Typescript: Use class as interface

In this example parent class is supposed to be abstract and acts as an interface. TypeScript interfaces don't have access modifiers, all interface properties are expected to be public.

When concrete class like Test is used as interface a problem appears, because the implementation cannot implement private properties and cannot override them either.

Both Test and SpecialTest should either implement some abstract class as interface (in this case abstract class can have only public members) or inherit from it (in this case abstract class can have protected members).


Before we get started, when you extend a class, you use the extends keyword. You extend a class, and implement an interface. There are additional notes on this further down the post.

class SpecialTest extends Test {

Also, watch out for string vs String as this will trip you up. Your type annotations should almost certainly be string (lowercase).

And finally, you don't need to manually assign constructor parameters, so the original:

class Test {
    private name: string;

    constructor(name: string) {
        this.name = name;
    }

    // ...
}

Is better expressed as:

class Test {
    constructor(private name: string) {
    }

    // ...
}

Now you can choose from a number of solutions to your problem.

Protected Member

Make the name member protected, then you can use it within sub classes:

class Test {
    protected name: string;

    constructor(name: string) {
        this.name = name;
    }

    getName() {
        return this.name;
    }
    setName(name: string): void {
        this.name = name;
    }
}

class SpecialTest extends Test {
    getName(): string {
        return '';
    }
    setName(name: string): void {
    }
}

Interface

This is the solution that I think best matches your needs.

If you pull the public members into an interface, you should be able to treat both classes as that interface (whether or not you explicitly use the implements keyword - TypeScript is structurally typed).

interface SomeTest {
  getName(): string;
  setName(name: string): void;
}

You could explicitly implement it if you wish:

class SpecialTest implements SomeTest {
    private name: string;

    getName(): string {
        return '';
    }
    setName(name: string): void {
    }
}

Your code can now depend on the interface rather than on a concrete class.

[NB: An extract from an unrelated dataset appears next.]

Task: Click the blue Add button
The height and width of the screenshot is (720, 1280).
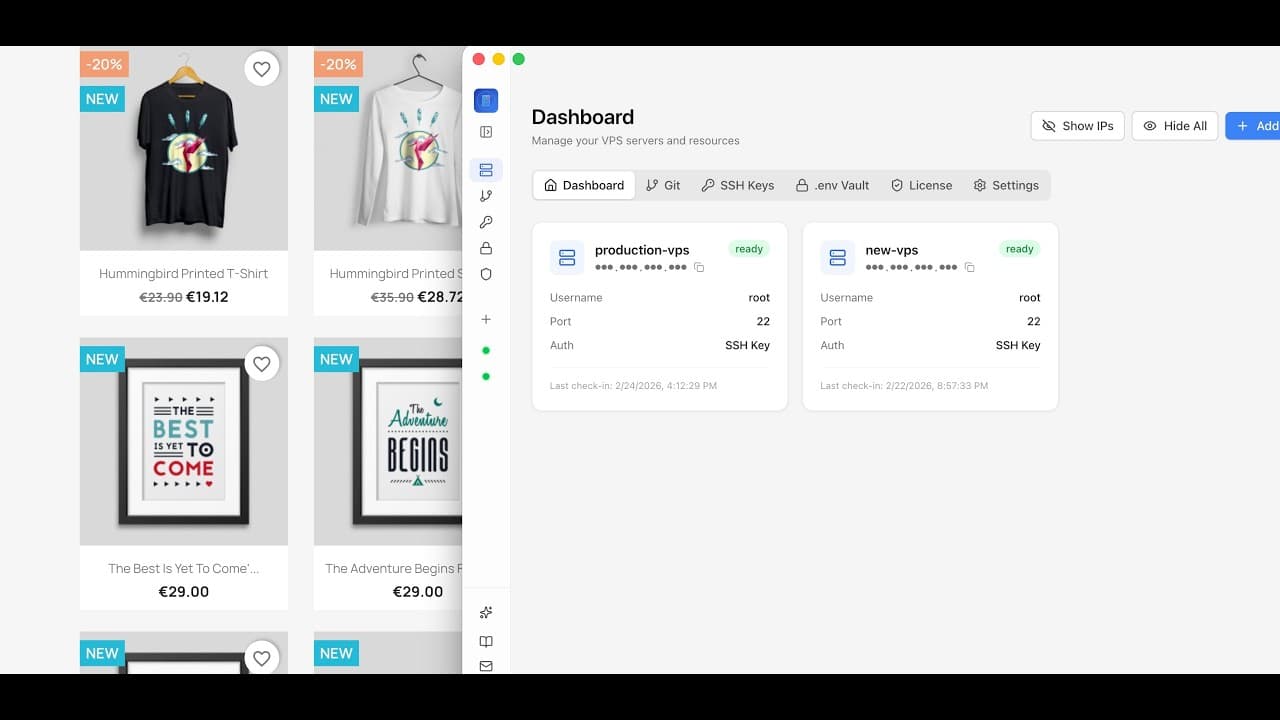Action: 1256,126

Using a Class as an Interface

It is technically possible to reference a class as an interface, but there are problems ahead of you do this with implements MyClass.

Firstly, you are adding unnecessary complexity for anyone who has to read your code later, including the future you. You are also using a pattern that means you need to be careful about the keyword. Accidental use of extends may cause a tricky bug in the future when the inherited class is changed. Maintainers will need to become hawkeye over which keyword is used. And all for what? To preserve nominal habits in a structural language.

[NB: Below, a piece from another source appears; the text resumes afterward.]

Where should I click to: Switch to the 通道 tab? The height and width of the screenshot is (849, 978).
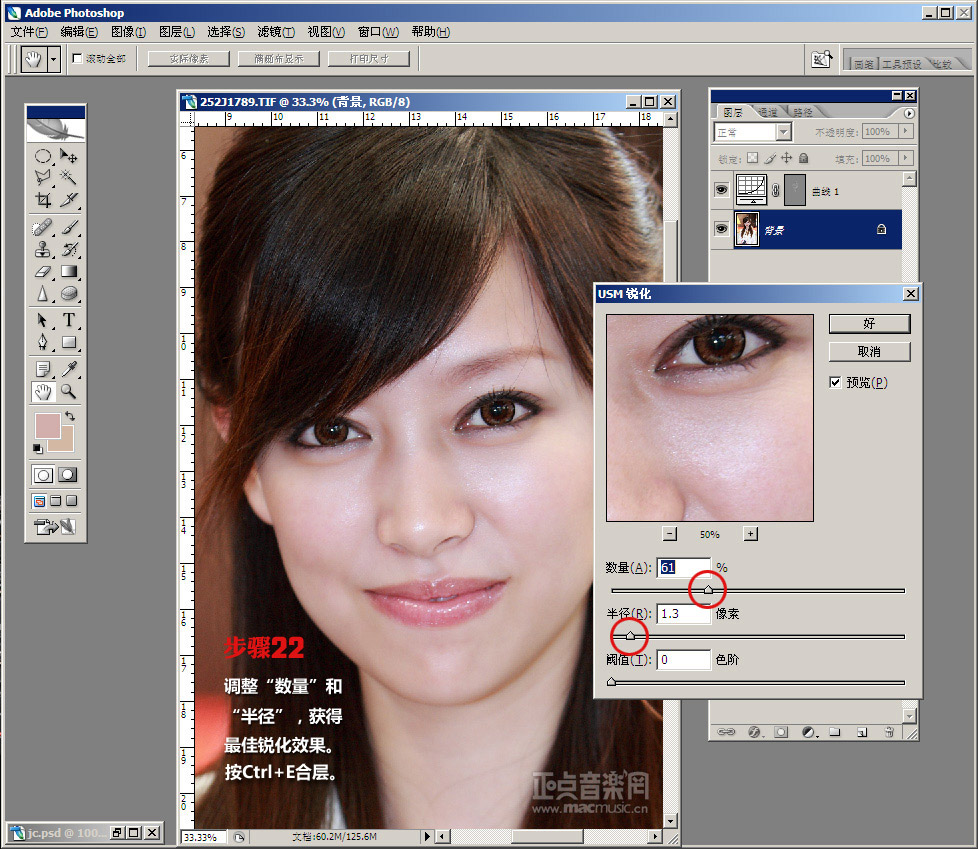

Interfaces are abstract, and less likely to change. Classes are more concrete, and more likely to change. Using a class as an interface ruins the entire concept of depending on stable abstractions... and instead causes you to depend on unstable concrete classes.

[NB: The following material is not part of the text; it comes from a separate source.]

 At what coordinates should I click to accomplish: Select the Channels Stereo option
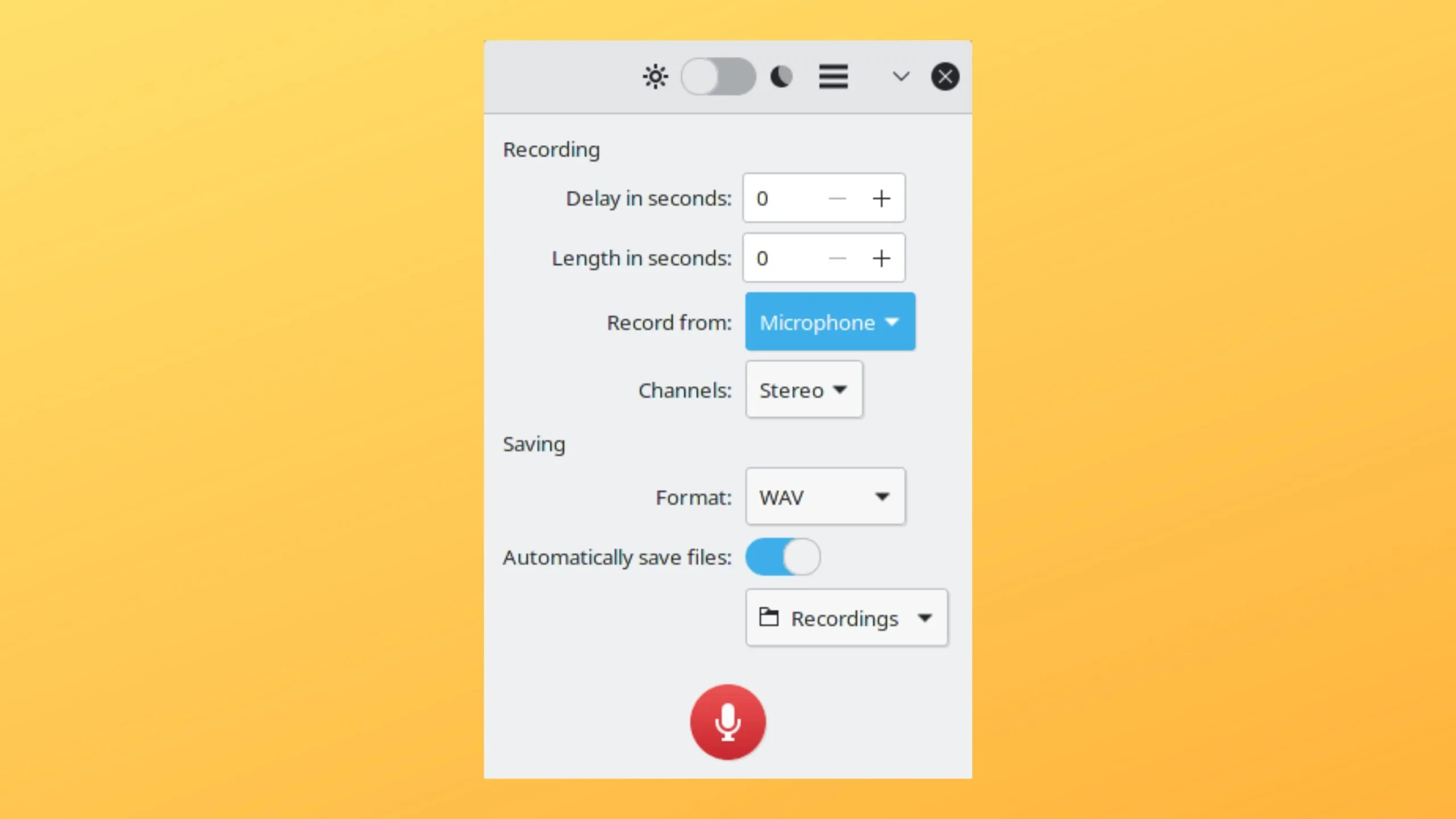click(x=804, y=390)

Consider the proliferation of "classes as interfaces" throughout a program. A change to a class (let's say we add a method) can inadvertently cause a change to ripple for vast distances... how many parts of the program now reject input, because the input doesn't contain a method that is not even used?

The better alternatives (when there are no access modifier compatibility issues)...

Create an interface out of the class:

interface MyInterface extends MyClass {
}

Or, just don't reference the original class at all in your second class. Allow the structural type system to check compatibility.

Side note... depending on your TSLint config, weak types (such as an interface with only optional types) will trigger the no-empty-interface-Rule.

Specific Case of Private Members

None of these (using a class as an interface, generating an interface from a class, or structural type) solve the problem of the private member. This is why the solution that solves the real problem is to create an interface with the public members on.

In the specific case of private members, such as in the question, let's think about what will happen if we continue with the original pattern? The natural outcome will be that to preserve the pattern of using the class as an interface, the visibility of members will be changed, like this:

class Test {
    public name: string;

    constructor(name: string) {
        this.name = name;
    }

    getName() {
        return this.name;
    }
    setName(name: string): void {
        this.name = name;
    }
}

And now we are breaking the more established principles of object-orientation.


To extract an interface from a class, that will only contain the public properties and not all the implementation details of the class you can use the keyof operator together with the Pick<Type, Keys> utilities.

class Test {
  foo: any;
  private bar: any;
}

class SepcialTest implements Pick<Test, keyof Test> {
  foo: any;
}

Pick<Type, Keys> Constructs a type by picking the set of properties Keys from Type.

[...] keyof T, the index type query operator. For any type T, keyof T is the union of known, public property names of T.